FONTE.
______________________________
Este décimo episódio da série No Rastro das Lutas: Movimentos populares abrindo caminhos para a democracia e direitos no Brasil, conta um pouco sobre o pouco do papel do ecumenismo nessa longa caminhada pela construção democrática e fortalecimento dos direitos humanos no país. Esta produção é uma parceria entre o Brasil de Fato e a Coordenadoria Ecumênica de Serviço (CESE), que completa 50 anos de atuação em 2023.  

“O movimento ecumênico abraçou decididamente a causa dos direitos humanos. O principal instrumento no mundo do movimento ecumênico é o Conselho Mundial de Igrejas, com sede em Genebra, na Suíça. Nos anos 1970 e 1980, o CMI desenvolveu o importante programa de combate ao racismo. Nele apoiou, por exemplo, movimentos de libertação na África do Sul e na então Rodésia, hoje, Zimbábue”, lembra.

Ele conta ainda que essa atuação recebeu o reconhecimento e gratidão, inclusive, de Nelson Mandela. “Outro exemplo marcante foi a luta pelos direitos civis nos Estados Unidos, que reuniu multidões em demonstrações massivas por todo o país sob a liderança de Martin Luther King, um pastor batista. Com esse movimento foi possível superar, nos Estados Unidos, as legislações e as práticas de segregação racial primeiro que oprimiam a população negra”, acrescenta.

O Conselho Mundial de Igrejas também desenvolveu um vasto programa de apoio às organizações sociais que se empenhavam pelos direitos humanos na América Latina durante as ditaduras militares, como conta Walter Altmann. Esse programa apoiou, por exemplo, a organização das Mães e Avós da Praça de Maio, na Argentina, e, com o apoio do bispo Helmut Franz, auxiliou muitos refugiados quando do golpe militar no Chile.

“Um dos exilados mais conhecidos que recebeu apoio decidido do Conselho Mundial de Igrejas foi o brasileiro Paulo Freire, que atuou no próprio CMI, coordenando projetos de alfabetização em países da África, como em Cabo Verde e também na América Central, como na Nicarágua”, conta.
______________________________
MATERIAL COLETADO.
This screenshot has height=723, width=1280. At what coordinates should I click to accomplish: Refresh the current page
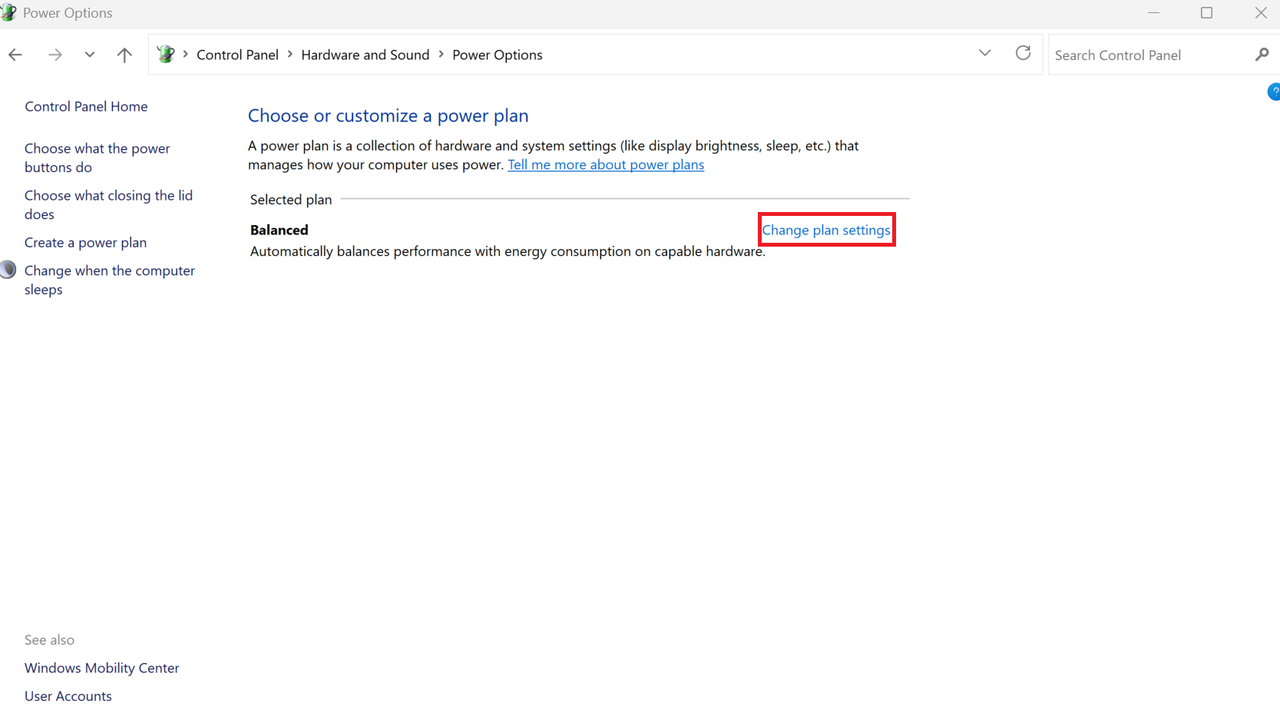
______________________________
INSTRUÇÕES DAS TAREFAS.
- A) Copie do texto sobre o movimento ecumênico o trecho que começa em "Este décimo episódio" e segue até "atuação em 2023.".
- B) Dê continuidade ao texto sobre o movimento ecumênico a partir do ponto em que ele termina.
As linhas provêm de uma fonte distinta do texto sobre o movimento ecumênico.

RESULTADOS DO EXERCÍCIO.
- A)
Este décimo episódio da série No Rastro das Lutas: Movimentos populares abrindo caminhos para a democracia e direitos no Brasil, conta um pouco sobre o pouco do papel do ecumenismo nessa longa caminhada pela construção democrática e fortalecimento dos direitos humanos no país. Esta produção é uma parceria entre o Brasil de Fato e a Coordenadoria Ecumênica de Serviço (CESE), que completa 50 anos de atuação em 2023.

- B)
Walter Altmann, teólogo e pastor luterano, presidente do CLAI e moderador do Conselho Mundial de Igrejas (CMI) / CESEEP


Ecumenismo no Brasil


Ainda de acordo com Altmann, no Brasil, o projeto mais significativo patrocinado pelo CMI foi o Brasil Nunca Mais, abrigado na Arquidiocese Católica de São Paulo, sob a liderança do arcebispo cardeal dom Paulo Evaristo Arns e coordenado pelo pastor presbitaiano Jayme Wright.

“Durante 5 anos, um grupo abnegado de advogados, fazendo uso de suas prerrogativas, consultou os arquivos constantes no Supremo Tribunal Militar dos processos movidos contra presos políticos. Ao todo, 850 mil páginas foram consultadas. Ao final do expediente, os advogados recebiam autorização para levar os documentos para consulta ainda à noite. Contudo, então copiavam esses documentos para a devolução no dia seguinte”, diz.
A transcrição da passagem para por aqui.